• _TASK_: Transcribe exactly, please, the lines from the one containing "Click the weight cell showing 5" through the end of the records below, and leave out the pictures.

• _Source records_:
Content starts

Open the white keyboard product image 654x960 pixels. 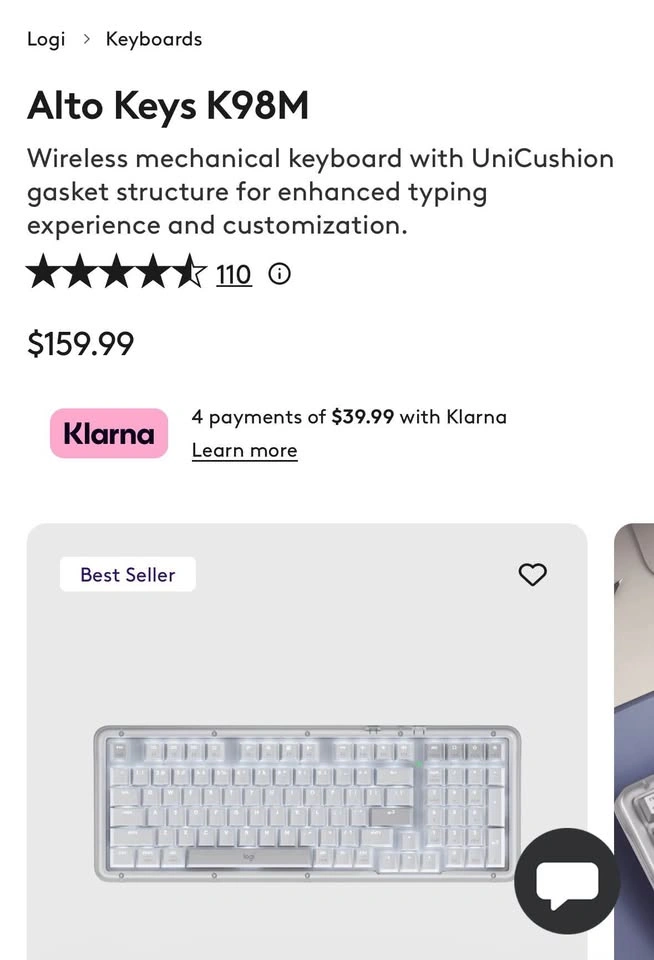click(307, 803)
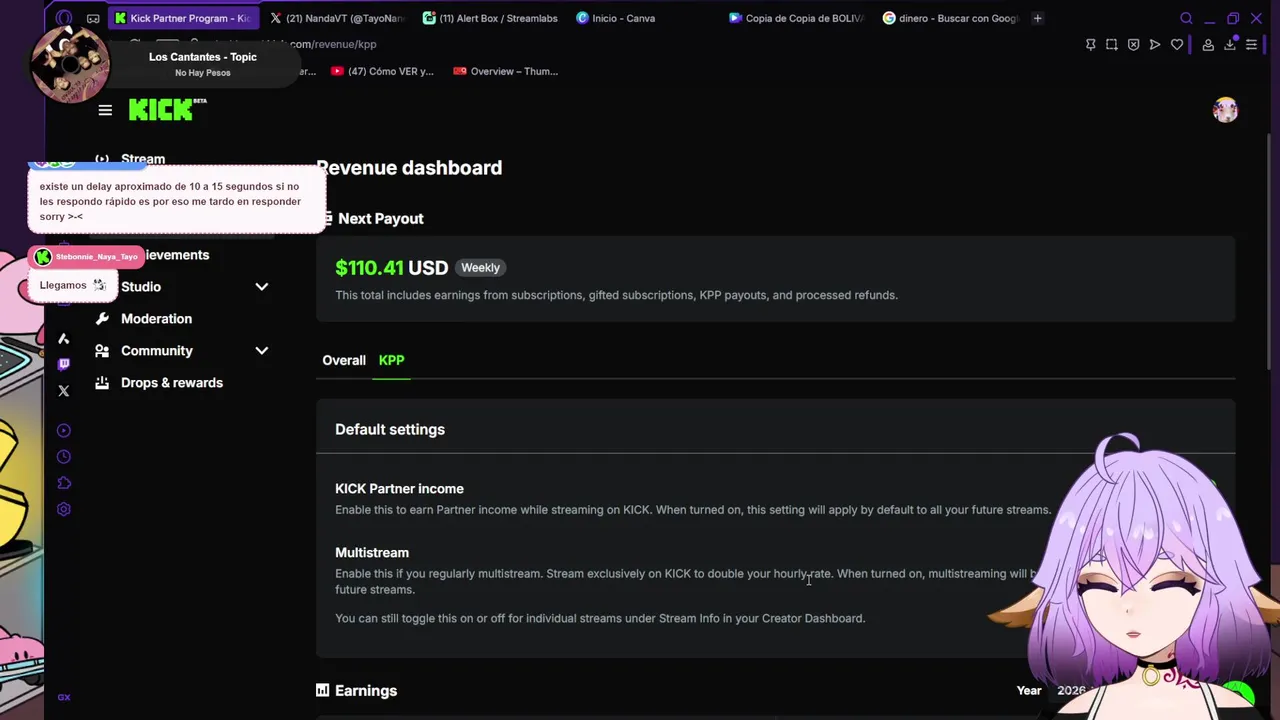Expand the Community sidebar section
This screenshot has width=1280, height=720.
(x=261, y=351)
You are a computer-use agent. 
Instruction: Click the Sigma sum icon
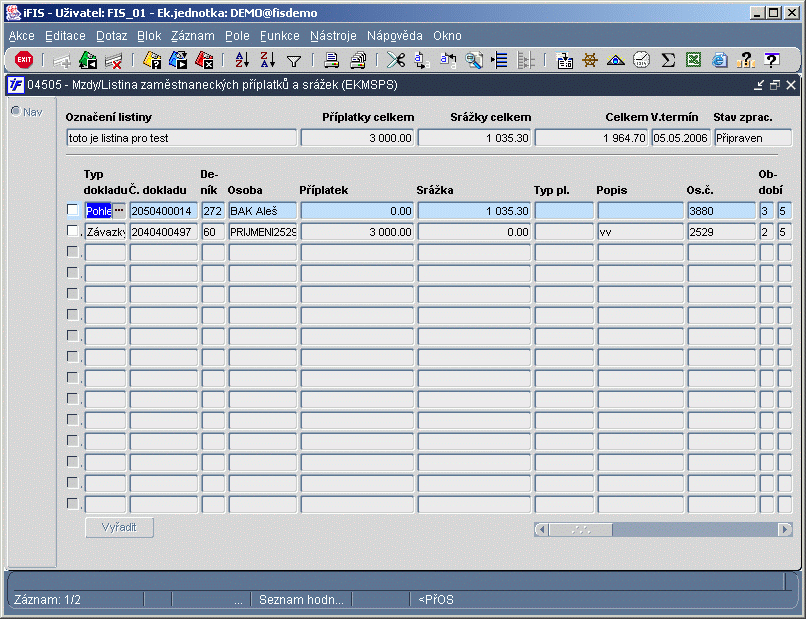click(668, 60)
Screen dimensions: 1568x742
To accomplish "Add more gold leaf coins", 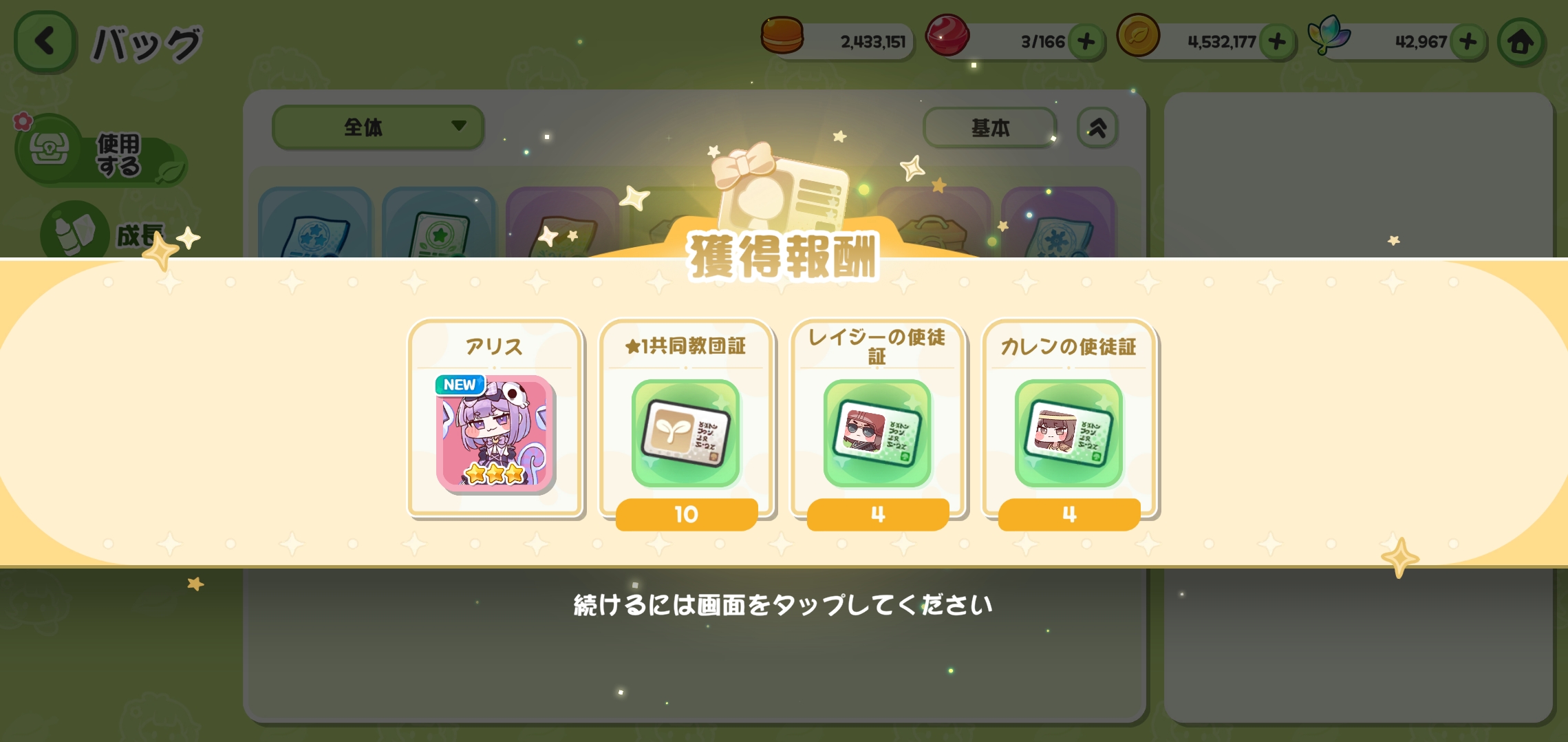I will tap(1277, 42).
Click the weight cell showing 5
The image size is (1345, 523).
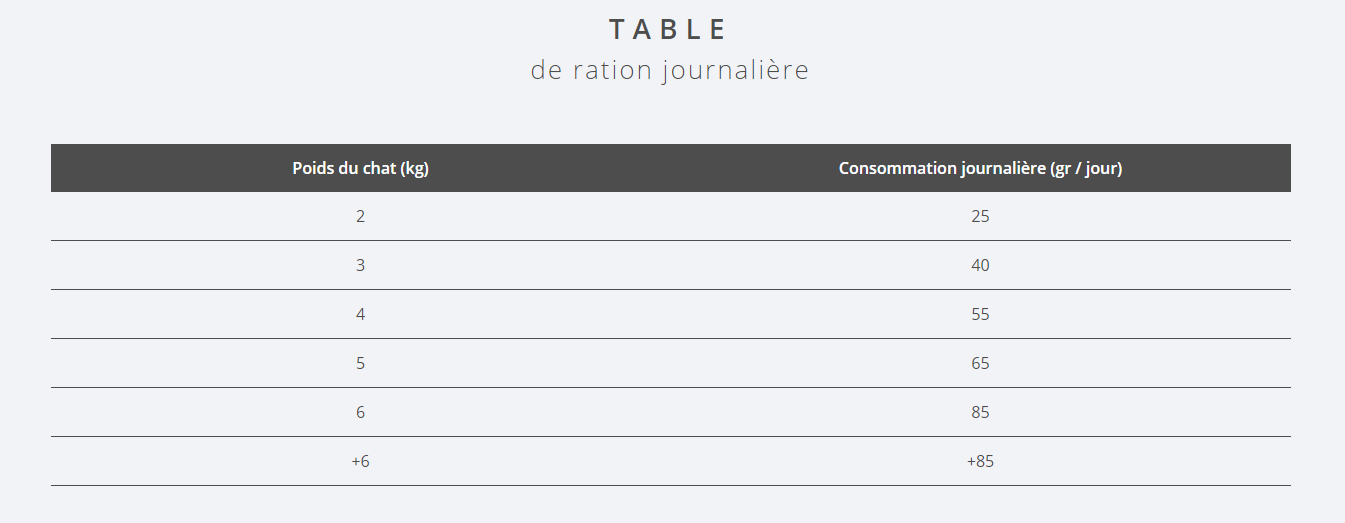[x=360, y=363]
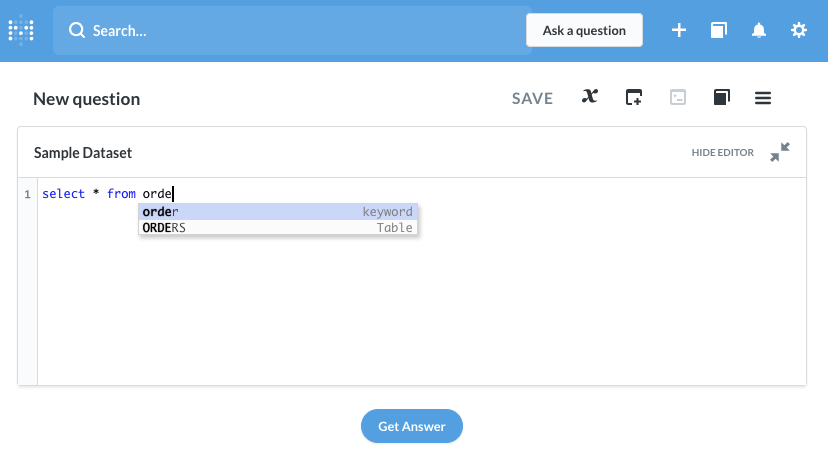
Task: Click the plus icon in the top bar
Action: pos(679,30)
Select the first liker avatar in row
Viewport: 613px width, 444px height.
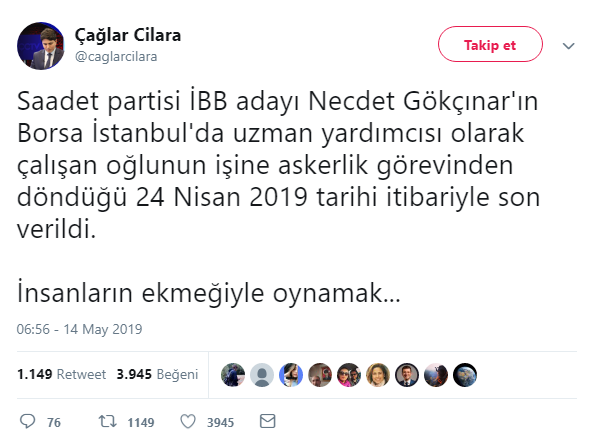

Content ends

• _SOLVED EXERCISE_:
Click the weight cell showing 5
The image size is (1345, 523).
[x=360, y=363]
Task: Click the plus icon in the top bar
Action: pos(679,30)
Select the first liker avatar in row
Viewport: 613px width, 444px height.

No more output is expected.